SOURCE INFORMATION:
..............................

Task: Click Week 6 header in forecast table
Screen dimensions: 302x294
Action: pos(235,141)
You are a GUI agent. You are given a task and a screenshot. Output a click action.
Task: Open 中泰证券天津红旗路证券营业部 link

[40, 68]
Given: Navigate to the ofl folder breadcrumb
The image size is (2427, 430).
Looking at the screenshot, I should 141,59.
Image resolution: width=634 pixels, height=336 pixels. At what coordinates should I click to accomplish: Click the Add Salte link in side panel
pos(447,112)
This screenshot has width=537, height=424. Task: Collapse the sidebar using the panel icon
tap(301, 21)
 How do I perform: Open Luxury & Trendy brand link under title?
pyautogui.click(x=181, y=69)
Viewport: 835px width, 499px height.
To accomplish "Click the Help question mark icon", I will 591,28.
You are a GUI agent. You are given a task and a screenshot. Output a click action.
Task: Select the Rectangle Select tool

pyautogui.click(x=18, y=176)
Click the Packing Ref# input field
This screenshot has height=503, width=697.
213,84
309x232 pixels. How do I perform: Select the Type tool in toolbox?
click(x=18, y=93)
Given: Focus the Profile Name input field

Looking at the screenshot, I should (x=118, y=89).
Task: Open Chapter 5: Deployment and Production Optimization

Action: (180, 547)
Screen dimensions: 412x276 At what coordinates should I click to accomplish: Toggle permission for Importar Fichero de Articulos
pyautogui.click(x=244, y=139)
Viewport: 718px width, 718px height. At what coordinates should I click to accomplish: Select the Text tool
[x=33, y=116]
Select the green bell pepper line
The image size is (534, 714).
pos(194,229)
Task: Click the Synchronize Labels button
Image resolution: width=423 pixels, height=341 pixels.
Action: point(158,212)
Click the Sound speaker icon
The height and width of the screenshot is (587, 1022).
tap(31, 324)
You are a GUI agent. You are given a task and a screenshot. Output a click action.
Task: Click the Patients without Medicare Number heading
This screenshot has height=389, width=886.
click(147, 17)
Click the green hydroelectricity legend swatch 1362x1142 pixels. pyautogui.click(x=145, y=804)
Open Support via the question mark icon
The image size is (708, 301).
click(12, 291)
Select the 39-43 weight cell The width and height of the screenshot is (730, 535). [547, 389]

..............................

GOAL OF THE EXERCISE: The records above are to be copied in full, exactly as written.

YOUR RESPONSE:
Task: Click Week 6 header in forecast table
Screen dimensions: 302x294
Action: pos(235,141)
You are a GUI agent. You are given a task and a screenshot. Output a click action.
Task: Open 中泰证券天津红旗路证券营业部 link

[40, 68]
Given: Navigate to the ofl folder breadcrumb
The image size is (2427, 430).
Looking at the screenshot, I should 141,59.
Image resolution: width=634 pixels, height=336 pixels. At what coordinates should I click to accomplish: Click the Add Salte link in side panel
pos(447,112)
This screenshot has width=537, height=424. Task: Collapse the sidebar using the panel icon
tap(301, 21)
 How do I perform: Open Luxury & Trendy brand link under title?
pyautogui.click(x=181, y=69)
Viewport: 835px width, 499px height.
To accomplish "Click the Help question mark icon", I will 591,28.
You are a GUI agent. You are given a task and a screenshot. Output a click action.
Task: Select the Rectangle Select tool

pyautogui.click(x=18, y=176)
Click the Packing Ref# input field
This screenshot has height=503, width=697.
213,84
309x232 pixels. How do I perform: Select the Type tool in toolbox?
click(x=18, y=93)
Given: Focus the Profile Name input field

Looking at the screenshot, I should (x=118, y=89).
Task: Open Chapter 5: Deployment and Production Optimization

Action: (180, 547)
Screen dimensions: 412x276 At what coordinates should I click to accomplish: Toggle permission for Importar Fichero de Articulos
pyautogui.click(x=244, y=139)
Viewport: 718px width, 718px height. At what coordinates should I click to accomplish: Select the Text tool
[x=33, y=116]
Select the green bell pepper line
The image size is (534, 714).
pos(194,229)
Task: Click the Synchronize Labels button
Image resolution: width=423 pixels, height=341 pixels.
Action: point(158,212)
Click the Sound speaker icon
The height and width of the screenshot is (587, 1022).
tap(31, 324)
You are a GUI agent. You are given a task and a screenshot. Output a click action.
Task: Click the Patients without Medicare Number heading
This screenshot has height=389, width=886.
click(147, 17)
Click the green hydroelectricity legend swatch 1362x1142 pixels. pyautogui.click(x=145, y=804)
Open Support via the question mark icon
The image size is (708, 301).
click(12, 291)
Select the 39-43 weight cell The width and height of the screenshot is (730, 535). [547, 389]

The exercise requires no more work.